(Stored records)
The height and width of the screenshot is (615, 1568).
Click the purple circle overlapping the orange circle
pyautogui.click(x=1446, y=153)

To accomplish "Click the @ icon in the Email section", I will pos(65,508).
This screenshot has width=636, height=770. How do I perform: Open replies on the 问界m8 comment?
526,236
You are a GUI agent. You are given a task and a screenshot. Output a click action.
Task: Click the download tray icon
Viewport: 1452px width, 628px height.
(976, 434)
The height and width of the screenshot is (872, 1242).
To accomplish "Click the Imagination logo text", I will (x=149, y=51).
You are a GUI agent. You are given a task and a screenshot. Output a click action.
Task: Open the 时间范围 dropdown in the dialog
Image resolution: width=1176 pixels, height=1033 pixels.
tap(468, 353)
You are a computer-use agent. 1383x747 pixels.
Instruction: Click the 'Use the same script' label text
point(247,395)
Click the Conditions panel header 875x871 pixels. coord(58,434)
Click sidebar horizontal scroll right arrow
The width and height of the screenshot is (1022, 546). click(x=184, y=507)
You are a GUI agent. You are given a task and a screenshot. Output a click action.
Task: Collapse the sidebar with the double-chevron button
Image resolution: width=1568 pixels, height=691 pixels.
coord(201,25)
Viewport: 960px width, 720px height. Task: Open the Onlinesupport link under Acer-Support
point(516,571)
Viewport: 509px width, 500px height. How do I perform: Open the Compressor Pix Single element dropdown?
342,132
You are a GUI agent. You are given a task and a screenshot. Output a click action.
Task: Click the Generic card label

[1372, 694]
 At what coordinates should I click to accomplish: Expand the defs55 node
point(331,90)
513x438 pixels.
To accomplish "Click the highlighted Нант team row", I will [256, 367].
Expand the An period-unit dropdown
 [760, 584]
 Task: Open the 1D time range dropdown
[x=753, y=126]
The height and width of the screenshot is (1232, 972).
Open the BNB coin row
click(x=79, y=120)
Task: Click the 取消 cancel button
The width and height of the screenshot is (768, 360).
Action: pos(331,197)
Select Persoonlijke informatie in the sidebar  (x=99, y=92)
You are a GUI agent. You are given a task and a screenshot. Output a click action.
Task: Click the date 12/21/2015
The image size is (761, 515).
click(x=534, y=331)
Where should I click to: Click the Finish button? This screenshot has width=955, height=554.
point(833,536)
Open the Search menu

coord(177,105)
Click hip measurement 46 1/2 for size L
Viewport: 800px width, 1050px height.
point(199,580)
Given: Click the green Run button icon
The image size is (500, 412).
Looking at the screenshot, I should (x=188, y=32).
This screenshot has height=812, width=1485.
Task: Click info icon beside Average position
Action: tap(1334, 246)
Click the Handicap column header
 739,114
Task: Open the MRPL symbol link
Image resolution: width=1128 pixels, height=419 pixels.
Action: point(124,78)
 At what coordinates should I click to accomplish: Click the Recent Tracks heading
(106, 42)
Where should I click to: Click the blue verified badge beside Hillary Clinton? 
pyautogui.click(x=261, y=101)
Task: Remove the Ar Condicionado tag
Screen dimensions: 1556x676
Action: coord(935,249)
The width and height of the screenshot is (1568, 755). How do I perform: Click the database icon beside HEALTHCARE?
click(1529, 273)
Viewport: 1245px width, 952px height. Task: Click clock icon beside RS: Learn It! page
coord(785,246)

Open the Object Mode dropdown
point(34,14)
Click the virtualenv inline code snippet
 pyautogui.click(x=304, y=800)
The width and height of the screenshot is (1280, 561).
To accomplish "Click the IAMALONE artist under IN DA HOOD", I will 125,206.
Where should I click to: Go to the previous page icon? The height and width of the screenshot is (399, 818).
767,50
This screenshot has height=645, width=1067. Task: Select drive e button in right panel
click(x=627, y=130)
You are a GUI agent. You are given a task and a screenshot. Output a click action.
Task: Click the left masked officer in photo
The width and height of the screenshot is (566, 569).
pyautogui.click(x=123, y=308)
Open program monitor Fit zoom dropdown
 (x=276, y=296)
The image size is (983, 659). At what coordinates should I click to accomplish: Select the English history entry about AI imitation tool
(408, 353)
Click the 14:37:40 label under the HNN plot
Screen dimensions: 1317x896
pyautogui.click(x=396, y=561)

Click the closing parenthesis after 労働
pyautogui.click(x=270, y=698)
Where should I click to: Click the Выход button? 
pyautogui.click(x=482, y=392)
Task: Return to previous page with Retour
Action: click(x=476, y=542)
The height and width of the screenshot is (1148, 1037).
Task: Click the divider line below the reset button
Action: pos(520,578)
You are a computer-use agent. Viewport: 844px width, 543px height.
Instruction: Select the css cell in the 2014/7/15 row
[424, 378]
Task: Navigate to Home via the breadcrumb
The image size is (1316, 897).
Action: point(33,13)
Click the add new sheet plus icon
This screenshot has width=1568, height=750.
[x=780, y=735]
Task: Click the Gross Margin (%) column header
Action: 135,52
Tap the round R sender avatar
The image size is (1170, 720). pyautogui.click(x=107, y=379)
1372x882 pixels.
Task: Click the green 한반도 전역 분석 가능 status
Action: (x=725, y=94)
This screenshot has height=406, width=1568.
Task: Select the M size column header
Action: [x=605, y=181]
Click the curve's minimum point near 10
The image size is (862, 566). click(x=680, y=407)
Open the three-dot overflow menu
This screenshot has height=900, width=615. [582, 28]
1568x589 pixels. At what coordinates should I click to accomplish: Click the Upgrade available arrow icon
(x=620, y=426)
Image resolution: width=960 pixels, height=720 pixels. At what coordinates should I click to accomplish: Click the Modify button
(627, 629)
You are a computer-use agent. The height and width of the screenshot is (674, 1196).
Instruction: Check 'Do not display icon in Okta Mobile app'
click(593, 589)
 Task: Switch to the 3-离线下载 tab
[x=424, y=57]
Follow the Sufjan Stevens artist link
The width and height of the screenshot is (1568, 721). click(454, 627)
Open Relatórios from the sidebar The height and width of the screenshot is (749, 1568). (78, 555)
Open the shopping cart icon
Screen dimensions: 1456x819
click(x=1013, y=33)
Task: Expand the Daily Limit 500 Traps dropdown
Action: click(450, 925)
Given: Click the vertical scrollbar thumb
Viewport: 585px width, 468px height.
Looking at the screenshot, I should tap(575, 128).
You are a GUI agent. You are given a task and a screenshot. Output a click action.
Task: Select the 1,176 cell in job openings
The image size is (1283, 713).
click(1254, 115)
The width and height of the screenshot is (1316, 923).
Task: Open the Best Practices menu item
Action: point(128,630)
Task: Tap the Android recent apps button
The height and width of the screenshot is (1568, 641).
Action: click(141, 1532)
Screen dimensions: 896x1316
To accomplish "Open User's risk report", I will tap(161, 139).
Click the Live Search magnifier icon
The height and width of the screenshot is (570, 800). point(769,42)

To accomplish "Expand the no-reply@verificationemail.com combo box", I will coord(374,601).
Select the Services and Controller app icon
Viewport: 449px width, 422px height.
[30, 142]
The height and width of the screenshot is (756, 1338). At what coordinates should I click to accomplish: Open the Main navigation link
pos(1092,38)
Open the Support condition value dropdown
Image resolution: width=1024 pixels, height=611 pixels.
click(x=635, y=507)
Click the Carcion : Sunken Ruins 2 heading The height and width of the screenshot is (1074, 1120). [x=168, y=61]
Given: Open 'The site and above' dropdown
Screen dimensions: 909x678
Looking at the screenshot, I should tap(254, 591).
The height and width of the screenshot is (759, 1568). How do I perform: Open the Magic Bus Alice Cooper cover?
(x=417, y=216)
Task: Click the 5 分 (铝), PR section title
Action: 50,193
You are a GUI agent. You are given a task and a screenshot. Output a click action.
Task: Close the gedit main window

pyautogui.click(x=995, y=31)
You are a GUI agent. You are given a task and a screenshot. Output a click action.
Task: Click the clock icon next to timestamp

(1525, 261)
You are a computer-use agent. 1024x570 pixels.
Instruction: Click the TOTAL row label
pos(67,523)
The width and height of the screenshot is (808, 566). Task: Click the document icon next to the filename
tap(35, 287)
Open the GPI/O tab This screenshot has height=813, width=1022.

▶ **What you need to do**
From the records above, quote only the lines running from the line with "Task: Click the Generic card label" to the line with "The height and width of the screenshot is (1232, 972).", both lines included.

▶ **Answer to this task**
Task: Click the Generic card label

[1372, 694]
 At what coordinates should I click to accomplish: Expand the defs55 node
point(331,90)
513x438 pixels.
To accomplish "Click the highlighted Нант team row", I will [256, 367].
Expand the An period-unit dropdown
 [760, 584]
 Task: Open the 1D time range dropdown
[x=753, y=126]
The height and width of the screenshot is (1232, 972).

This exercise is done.